Developing and nurturing a positive safety culture takes leadership and an organisational commitment to shared values. Sarah Purdy explores the historical barriers and the dreaded 'toffee layer' that together threaten the growth and advancements of organisations striving to improve safety performance.

The attitudes, values and behaviours of staff all influence safety culture. Trust is the largest barrier that organisations face. Just like reputation, it can take years to build and minutes to shatter, with one simple decision undoing years of work. Without trust, employees are discouraged from reporting into the Safety Management System with beliefs like: 'nothing will get done about it anyway', 'I'll be blamed,' or 'it'll be swallowed into the management abyss'. The result: staff become disengaged and tolerate unsafe conditions, which prevents effective risk management.

The 'toffee layer' is where safety information often gets stuck and safety leadership is absent.
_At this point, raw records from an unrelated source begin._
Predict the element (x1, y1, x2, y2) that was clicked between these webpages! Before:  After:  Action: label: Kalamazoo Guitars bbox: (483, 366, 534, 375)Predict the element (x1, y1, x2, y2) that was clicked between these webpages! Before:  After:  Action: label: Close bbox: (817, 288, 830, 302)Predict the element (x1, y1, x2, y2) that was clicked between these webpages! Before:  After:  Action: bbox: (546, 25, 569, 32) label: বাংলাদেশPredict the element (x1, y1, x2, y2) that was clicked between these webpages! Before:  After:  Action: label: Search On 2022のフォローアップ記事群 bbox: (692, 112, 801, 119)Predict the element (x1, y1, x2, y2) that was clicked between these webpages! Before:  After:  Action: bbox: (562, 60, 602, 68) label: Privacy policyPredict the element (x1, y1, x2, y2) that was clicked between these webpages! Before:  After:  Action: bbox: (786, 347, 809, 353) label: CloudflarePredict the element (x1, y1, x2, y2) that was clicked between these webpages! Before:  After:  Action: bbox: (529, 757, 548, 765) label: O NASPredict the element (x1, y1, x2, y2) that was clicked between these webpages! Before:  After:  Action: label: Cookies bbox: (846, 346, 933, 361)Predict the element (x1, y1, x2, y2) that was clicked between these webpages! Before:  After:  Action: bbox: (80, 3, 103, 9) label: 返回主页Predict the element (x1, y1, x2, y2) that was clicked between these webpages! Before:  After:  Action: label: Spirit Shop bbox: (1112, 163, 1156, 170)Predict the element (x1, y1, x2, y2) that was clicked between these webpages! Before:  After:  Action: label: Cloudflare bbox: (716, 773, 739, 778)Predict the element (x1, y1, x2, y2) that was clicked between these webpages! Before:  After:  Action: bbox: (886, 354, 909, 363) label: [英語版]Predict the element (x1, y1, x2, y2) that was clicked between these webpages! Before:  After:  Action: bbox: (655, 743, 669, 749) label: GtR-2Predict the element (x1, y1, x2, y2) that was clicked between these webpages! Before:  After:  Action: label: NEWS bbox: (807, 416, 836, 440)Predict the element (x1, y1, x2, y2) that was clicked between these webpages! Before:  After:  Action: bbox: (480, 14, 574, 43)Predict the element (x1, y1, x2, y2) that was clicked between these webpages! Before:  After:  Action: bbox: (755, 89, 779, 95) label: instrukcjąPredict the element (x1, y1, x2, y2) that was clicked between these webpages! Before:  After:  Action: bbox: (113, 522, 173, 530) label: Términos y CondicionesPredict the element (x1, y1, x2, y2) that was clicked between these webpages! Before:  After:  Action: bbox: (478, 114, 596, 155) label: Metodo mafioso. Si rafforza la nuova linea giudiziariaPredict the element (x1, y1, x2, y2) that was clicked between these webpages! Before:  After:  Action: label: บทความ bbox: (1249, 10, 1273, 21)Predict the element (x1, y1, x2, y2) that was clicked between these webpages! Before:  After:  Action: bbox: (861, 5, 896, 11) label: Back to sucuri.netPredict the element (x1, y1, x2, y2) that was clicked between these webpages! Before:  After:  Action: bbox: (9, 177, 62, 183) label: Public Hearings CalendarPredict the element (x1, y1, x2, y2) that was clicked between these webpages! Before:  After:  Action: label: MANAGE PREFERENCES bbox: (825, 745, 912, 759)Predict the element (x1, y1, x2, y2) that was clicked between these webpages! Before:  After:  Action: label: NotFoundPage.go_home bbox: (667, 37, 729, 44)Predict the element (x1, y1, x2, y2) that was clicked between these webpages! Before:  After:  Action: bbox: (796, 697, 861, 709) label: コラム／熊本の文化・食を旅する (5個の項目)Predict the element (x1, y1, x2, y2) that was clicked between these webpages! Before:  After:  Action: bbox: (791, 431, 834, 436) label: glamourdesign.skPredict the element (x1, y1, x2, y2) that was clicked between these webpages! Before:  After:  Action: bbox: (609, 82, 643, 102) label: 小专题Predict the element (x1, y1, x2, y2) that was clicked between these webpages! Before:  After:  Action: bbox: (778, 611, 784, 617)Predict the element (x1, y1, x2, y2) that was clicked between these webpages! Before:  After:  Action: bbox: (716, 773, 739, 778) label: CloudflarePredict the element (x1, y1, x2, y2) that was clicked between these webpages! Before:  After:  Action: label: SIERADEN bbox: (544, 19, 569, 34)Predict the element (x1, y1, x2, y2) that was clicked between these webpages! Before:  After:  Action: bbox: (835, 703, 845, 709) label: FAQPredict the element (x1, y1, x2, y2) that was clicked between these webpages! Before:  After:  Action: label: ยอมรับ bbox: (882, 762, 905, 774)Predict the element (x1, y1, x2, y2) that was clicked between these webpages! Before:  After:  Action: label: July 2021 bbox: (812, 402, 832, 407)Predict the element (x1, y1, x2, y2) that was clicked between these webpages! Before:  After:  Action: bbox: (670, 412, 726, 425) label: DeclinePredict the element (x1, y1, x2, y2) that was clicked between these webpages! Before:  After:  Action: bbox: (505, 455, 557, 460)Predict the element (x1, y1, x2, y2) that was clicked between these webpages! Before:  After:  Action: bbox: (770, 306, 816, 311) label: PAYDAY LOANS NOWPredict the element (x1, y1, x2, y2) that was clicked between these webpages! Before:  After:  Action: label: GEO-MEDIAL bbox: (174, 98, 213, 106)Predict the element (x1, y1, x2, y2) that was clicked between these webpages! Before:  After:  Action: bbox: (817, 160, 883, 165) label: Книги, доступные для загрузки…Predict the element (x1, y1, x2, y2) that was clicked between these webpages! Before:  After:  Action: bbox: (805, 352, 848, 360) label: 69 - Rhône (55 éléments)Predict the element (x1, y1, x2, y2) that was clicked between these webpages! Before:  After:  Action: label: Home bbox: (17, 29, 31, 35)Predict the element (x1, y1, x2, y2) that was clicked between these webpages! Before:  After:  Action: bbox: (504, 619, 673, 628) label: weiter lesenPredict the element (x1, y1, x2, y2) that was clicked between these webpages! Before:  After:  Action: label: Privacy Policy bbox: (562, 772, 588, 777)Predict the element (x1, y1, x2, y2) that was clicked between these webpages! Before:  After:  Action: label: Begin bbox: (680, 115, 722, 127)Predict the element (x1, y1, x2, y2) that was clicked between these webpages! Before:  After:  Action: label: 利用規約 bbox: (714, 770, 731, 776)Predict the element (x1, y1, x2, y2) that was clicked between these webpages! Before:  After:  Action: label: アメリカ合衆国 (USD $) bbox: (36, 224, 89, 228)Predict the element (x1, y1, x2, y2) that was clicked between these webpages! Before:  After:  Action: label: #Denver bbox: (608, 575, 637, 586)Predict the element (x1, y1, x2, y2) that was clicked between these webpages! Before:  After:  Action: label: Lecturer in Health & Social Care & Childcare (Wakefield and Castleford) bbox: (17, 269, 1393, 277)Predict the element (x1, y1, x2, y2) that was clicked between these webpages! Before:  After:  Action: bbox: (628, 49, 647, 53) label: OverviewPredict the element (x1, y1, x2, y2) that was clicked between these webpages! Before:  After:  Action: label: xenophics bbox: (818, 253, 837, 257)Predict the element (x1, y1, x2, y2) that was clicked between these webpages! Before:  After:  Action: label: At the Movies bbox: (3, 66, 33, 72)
It typically consists of middle managers who are busy running the day-to-day operation and 'firefighting'. Safety is inadvertently pushed to the bottom of the pile and managers lose the habit of promoting safety. This same layer is also where staff may report safety concerns in the hope that something will be done, only for the 'toffee layer' to be too busy to deal with the issue, or not pass the information up to senior management to make the necessary safety improvements. This comes across to the workforce as management not taking safety seriously. People in the 'toffee layer' might be heard saying: 'it works, why change?' or 'we've always done it this way around here'. These perceptions might be based on their early experiences when safety was viewed differently in the organisation. The 'toffee layer' plays a vital role in empowering staff to use the resources at their disposal to conduct their work safely and effectively. Without 'toffee layer' support, a positive safety culture will unlikely be achieved.

So, what can be done to improve the Safety Culture and unstick the 'toffee layer'? The activities are not rocket science, but they require continual focus, and there are some practical steps you can take to make this happen. Does your organisation have documented safety responsibilities for managers as well as guidance on their expected safety behaviours? Are there tailored assessment tools in place to enhance Just Culture? Who has 'safety moments' as part of all meetings? When was the last time your leadership team asked about safety or invited you to join an organisation-wide safety improvement initiative? How about a Safety App to share and engage more with safety information? These are just some of the steps that we see making a positive improvement to our customers' safety cultures.